> _What to work on_: Copy out precisely the line that holds "The image size is (1536, 960)." and all the lines following it in the data, up to and including the last one, and no others.

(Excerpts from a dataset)

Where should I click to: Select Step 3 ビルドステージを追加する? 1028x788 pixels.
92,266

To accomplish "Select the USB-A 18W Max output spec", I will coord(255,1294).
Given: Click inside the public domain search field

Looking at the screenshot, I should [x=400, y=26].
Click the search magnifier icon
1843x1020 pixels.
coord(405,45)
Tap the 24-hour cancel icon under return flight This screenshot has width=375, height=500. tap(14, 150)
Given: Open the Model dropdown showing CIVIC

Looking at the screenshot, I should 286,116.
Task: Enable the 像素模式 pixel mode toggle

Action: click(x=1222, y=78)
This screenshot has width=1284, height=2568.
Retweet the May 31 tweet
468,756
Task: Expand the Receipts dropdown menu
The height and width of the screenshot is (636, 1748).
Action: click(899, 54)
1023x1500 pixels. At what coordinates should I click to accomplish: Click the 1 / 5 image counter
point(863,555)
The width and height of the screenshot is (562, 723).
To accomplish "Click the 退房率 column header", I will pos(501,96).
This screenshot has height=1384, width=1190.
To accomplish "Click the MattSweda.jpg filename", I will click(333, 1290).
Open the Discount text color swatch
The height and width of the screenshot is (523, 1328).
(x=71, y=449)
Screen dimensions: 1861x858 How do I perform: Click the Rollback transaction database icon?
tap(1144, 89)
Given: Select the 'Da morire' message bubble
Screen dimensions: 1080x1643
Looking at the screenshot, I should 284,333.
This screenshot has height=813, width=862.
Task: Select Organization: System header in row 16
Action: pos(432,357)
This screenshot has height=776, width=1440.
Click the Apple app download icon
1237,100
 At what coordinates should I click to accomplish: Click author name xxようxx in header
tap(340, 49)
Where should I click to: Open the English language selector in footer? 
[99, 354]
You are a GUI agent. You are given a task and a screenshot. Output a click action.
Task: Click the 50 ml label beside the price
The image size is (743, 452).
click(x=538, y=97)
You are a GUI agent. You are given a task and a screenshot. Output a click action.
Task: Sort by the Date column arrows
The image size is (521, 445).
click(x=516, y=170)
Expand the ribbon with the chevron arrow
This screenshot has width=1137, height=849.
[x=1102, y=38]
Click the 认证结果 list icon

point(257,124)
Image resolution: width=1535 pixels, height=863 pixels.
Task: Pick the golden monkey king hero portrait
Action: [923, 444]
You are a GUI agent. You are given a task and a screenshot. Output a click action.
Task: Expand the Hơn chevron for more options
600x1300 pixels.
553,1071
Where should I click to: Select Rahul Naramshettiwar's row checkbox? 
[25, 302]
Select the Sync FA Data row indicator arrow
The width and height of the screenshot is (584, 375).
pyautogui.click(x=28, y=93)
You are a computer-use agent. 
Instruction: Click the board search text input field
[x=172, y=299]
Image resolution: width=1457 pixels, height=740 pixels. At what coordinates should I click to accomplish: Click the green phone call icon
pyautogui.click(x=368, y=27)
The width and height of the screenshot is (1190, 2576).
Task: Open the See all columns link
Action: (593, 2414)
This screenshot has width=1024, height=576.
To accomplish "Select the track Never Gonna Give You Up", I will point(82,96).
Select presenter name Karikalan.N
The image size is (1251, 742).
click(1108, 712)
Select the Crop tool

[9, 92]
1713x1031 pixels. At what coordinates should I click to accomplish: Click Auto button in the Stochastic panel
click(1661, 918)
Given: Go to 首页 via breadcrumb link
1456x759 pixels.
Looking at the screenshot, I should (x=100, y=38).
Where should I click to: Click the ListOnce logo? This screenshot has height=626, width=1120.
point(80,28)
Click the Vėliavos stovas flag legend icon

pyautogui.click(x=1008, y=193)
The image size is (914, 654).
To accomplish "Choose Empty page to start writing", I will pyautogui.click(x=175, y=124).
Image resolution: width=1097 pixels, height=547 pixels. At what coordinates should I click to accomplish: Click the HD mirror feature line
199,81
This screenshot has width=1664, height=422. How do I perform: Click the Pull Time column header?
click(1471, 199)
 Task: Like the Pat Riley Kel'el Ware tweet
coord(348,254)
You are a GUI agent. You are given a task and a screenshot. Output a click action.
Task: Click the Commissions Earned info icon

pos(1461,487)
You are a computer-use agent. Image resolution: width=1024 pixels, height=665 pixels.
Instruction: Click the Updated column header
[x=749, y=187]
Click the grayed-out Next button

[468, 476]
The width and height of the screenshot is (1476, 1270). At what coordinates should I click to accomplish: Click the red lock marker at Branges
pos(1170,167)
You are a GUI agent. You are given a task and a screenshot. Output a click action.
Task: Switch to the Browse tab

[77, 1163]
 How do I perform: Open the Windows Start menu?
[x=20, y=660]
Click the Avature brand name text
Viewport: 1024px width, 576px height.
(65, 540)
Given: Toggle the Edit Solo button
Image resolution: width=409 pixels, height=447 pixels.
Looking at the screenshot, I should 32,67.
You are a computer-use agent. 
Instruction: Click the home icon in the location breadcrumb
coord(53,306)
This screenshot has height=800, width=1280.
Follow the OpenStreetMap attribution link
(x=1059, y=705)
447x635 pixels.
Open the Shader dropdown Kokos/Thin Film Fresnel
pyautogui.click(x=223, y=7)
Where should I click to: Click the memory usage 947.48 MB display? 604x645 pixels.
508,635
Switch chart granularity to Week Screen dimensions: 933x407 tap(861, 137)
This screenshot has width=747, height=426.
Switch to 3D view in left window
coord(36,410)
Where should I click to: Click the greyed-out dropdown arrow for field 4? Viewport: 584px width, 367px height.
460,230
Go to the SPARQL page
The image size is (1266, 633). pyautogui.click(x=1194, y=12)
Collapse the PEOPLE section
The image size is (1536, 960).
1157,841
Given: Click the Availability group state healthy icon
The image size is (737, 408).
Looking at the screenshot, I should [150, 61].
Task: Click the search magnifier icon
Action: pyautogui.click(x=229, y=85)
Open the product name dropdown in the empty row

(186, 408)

> _Answer below_:
The image size is (1536, 960).
1157,841
Given: Click the Availability group state healthy icon
The image size is (737, 408).
Looking at the screenshot, I should [150, 61].
Task: Click the search magnifier icon
Action: pyautogui.click(x=229, y=85)
Open the product name dropdown in the empty row

(186, 408)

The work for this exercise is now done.